Quattro milioni di api morte in soli due giorni: una morìa in una fascia di territorio di circa 6 chilometri, tra Brescia e Cremona. Non è ancora chiara la causa: indagano il Corpo Forestale e l’Ats di Brescia e Cremona, che hanno prelevato campioni di api e di miele. La Coldiretti Brescia parla di una vera e propria “catastrofe“, vista l’importanza di questi insetti impollinatori così rilevanti per la biodiversità e la produzione di alimenti di origine vegetale.

Precisamente, le 130 famiglie di api scomparse erano nelle località bresciane di Villagana e Bompensiero, frazioni di Villachiara, Acqualunga (frazione di Borgo San Giacomo), e i comuni cremonesi di Azzanello e Genivolta. Una zona in cui gli apicoltori sono particolarmente attivi: solo in provincia di Brescia si contano 119 imprese, per un totale di circa 30mila alveari che producono oltre 300mila tonnellate di miele, propoli, cera e derivati.

Ma la sparizione delle api è un fenomeno grave e preoccupante in tutto il mondo: una ricerca coordinata dall’Istituto di apicoltura dell’Università di Berna ha registrato aumenti dal 5% – 10% al 25% – 40% nelle morti invernali delle api e crescenti morie durante il periodo primavera-estate. Una specie su dieci di api e farfalle europee è minacciata di estinzione e una specie su tre vede la propria popolazione in declino.
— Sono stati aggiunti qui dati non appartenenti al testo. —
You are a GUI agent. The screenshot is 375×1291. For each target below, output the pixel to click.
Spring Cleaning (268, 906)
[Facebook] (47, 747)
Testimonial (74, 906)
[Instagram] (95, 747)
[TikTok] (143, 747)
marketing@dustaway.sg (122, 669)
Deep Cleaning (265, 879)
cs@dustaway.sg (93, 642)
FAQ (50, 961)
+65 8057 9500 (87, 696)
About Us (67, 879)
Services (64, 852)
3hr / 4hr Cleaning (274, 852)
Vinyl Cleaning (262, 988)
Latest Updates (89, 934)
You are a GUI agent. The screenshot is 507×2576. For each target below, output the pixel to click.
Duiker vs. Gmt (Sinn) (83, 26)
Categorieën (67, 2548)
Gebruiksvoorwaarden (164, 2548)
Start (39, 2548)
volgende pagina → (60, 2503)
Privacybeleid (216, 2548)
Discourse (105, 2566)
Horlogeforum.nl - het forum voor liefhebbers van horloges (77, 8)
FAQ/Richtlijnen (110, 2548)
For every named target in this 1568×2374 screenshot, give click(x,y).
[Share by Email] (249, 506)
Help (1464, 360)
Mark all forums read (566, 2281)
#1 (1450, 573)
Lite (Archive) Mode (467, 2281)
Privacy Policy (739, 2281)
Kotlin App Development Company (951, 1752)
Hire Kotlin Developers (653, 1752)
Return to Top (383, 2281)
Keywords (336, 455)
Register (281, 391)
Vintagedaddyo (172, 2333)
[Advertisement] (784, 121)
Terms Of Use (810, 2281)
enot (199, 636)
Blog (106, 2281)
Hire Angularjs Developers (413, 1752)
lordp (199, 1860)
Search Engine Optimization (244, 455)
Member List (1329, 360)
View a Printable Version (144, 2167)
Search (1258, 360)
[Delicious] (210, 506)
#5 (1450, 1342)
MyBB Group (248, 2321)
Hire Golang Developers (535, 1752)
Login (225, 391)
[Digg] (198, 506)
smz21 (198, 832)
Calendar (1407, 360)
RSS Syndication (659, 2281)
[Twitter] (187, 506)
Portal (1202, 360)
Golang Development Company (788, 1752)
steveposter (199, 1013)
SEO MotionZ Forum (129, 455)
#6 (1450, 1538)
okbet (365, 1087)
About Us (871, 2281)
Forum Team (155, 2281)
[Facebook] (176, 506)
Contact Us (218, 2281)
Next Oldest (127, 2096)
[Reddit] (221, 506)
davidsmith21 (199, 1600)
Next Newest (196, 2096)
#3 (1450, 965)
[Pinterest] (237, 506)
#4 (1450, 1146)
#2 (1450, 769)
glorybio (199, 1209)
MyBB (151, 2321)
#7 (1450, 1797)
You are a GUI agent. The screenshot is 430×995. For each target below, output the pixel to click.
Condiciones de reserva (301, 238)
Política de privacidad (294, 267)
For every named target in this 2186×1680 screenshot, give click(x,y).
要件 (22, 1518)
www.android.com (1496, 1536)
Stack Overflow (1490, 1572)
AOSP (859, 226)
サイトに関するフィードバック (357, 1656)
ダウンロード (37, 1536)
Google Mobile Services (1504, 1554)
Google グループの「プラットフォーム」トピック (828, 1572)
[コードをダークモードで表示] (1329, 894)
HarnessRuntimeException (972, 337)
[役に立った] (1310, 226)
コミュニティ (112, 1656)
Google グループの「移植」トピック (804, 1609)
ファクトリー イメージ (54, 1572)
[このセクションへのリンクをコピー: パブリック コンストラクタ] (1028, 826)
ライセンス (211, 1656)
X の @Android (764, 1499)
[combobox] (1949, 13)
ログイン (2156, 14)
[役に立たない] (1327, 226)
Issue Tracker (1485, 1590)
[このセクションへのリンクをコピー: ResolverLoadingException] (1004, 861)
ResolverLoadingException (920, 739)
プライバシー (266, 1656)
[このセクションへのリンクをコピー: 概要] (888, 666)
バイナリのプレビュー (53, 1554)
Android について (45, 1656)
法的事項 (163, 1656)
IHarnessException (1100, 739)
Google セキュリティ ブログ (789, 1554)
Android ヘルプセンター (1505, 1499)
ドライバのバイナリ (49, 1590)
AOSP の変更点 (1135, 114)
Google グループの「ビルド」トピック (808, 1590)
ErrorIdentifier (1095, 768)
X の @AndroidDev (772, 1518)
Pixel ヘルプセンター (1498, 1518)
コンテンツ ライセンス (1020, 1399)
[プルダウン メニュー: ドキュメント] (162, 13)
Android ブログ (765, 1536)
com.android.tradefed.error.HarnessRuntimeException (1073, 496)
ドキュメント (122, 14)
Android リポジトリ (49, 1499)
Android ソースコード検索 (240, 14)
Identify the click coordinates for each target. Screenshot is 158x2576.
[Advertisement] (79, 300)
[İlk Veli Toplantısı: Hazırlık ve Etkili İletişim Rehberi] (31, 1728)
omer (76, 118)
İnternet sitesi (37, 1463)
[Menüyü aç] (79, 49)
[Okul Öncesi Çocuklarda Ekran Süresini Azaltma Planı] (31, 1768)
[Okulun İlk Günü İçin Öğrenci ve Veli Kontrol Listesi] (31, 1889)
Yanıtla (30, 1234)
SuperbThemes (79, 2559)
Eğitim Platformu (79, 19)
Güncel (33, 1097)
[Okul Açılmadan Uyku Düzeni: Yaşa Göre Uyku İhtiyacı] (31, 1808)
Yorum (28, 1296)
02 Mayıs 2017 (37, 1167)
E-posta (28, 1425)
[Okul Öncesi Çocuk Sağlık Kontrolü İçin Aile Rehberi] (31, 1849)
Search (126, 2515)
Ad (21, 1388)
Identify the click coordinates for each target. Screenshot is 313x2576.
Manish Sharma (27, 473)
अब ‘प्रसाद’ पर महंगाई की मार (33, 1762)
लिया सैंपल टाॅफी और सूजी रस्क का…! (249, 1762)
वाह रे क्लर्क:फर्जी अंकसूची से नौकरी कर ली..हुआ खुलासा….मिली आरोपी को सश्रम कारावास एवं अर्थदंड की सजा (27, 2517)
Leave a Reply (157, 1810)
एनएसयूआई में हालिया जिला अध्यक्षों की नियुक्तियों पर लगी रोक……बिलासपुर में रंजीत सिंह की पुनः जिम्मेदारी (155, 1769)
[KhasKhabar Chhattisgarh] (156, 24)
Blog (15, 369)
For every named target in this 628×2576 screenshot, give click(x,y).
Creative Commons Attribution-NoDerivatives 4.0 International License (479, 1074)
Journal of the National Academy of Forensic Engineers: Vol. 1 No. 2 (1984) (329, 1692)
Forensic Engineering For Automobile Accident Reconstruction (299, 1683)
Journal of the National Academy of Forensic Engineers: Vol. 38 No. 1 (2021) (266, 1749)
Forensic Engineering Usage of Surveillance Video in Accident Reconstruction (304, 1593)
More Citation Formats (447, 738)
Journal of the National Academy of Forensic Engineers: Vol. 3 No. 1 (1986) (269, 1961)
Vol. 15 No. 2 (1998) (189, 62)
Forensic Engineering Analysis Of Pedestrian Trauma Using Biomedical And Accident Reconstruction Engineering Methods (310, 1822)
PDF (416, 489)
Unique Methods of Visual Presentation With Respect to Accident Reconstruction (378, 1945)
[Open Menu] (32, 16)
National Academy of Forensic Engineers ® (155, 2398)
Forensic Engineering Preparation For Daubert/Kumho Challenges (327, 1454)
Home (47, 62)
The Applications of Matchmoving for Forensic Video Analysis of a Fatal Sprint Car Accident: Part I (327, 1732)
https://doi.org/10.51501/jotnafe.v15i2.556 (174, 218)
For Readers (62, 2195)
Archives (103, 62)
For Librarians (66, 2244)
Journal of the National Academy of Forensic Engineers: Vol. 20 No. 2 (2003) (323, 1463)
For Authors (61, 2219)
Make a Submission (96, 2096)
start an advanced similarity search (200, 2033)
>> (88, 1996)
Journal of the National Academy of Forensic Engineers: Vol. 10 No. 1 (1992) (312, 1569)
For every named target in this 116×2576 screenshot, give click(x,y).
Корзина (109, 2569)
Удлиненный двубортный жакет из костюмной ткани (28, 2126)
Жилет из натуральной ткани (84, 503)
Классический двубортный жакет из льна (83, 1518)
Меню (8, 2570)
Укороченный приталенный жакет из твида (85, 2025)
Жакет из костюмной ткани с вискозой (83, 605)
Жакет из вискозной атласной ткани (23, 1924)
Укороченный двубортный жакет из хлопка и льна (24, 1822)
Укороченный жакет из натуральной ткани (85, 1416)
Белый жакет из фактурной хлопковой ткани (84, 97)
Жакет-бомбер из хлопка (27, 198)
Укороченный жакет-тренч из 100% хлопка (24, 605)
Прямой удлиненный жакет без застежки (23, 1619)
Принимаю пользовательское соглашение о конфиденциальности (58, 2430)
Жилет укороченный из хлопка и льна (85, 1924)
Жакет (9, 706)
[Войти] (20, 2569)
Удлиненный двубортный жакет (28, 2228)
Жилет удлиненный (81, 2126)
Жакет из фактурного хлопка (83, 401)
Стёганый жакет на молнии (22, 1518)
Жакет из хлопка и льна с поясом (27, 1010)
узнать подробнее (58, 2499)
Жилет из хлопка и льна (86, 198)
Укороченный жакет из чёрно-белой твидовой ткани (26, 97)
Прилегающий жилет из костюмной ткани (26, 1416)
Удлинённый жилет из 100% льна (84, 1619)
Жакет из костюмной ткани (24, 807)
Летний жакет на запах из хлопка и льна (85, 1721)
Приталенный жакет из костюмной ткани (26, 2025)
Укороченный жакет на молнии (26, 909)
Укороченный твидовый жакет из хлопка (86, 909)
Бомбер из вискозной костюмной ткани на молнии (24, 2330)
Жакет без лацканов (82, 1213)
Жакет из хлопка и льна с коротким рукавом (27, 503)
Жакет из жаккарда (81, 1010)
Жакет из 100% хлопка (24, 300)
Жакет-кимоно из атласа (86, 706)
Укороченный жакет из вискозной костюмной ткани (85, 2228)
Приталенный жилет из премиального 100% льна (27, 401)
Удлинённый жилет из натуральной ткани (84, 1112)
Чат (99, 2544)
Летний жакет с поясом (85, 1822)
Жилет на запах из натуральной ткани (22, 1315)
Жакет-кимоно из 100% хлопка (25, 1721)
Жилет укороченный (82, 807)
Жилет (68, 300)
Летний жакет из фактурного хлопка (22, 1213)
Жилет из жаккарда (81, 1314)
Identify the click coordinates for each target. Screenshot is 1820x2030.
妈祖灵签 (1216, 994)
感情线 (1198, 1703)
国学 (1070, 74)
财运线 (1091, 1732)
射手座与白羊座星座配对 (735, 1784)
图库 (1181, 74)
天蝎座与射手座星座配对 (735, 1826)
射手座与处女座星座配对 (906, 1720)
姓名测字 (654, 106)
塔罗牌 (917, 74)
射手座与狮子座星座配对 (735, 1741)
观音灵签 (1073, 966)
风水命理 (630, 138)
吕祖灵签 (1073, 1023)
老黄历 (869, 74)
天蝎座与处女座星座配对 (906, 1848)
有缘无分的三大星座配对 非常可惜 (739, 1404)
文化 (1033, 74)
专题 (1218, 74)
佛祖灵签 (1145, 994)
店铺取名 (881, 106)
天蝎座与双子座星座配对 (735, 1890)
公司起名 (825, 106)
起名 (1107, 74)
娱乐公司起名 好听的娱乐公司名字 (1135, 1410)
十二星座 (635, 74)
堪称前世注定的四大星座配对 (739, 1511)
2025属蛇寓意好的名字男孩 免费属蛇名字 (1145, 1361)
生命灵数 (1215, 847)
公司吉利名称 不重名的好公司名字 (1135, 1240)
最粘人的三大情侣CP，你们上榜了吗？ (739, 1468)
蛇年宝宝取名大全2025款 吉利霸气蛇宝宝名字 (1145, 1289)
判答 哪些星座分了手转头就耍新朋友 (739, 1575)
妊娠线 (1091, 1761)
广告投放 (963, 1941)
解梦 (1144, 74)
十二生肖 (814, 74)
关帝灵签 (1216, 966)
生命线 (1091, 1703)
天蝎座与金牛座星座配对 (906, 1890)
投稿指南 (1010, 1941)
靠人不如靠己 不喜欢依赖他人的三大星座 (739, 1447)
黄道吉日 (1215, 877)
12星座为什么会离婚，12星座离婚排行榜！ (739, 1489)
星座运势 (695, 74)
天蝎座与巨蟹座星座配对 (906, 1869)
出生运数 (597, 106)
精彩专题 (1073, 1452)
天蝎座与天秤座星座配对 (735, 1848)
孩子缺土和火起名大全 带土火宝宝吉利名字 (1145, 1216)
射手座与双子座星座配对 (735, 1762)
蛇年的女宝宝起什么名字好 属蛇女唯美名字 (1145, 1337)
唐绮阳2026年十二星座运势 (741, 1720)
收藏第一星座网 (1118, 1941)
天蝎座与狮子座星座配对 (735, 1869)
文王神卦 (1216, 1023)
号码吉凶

Cifre allarmanti, considerando che quasi il 90% delle piante selvatiche da fiore ha bisogno di impollinatori per riprodursi: api, vespe, farfalle, coccinelle, ragni, rettili, uccelli. In generale, una singola ape visita in media circa 7.000 fiori al giorno e ci vogliono 4 milioni di visite floreali per produrre un chilogrammo di miele. Tre colture alimentari su quattro dipendono in una certa misura per resa e qualità dall’impollinazione dalle api; tra queste – secondo la Fao – ci sono le mele, le pere, le fragole, le ciliegie, i cocomeri ed i meloni.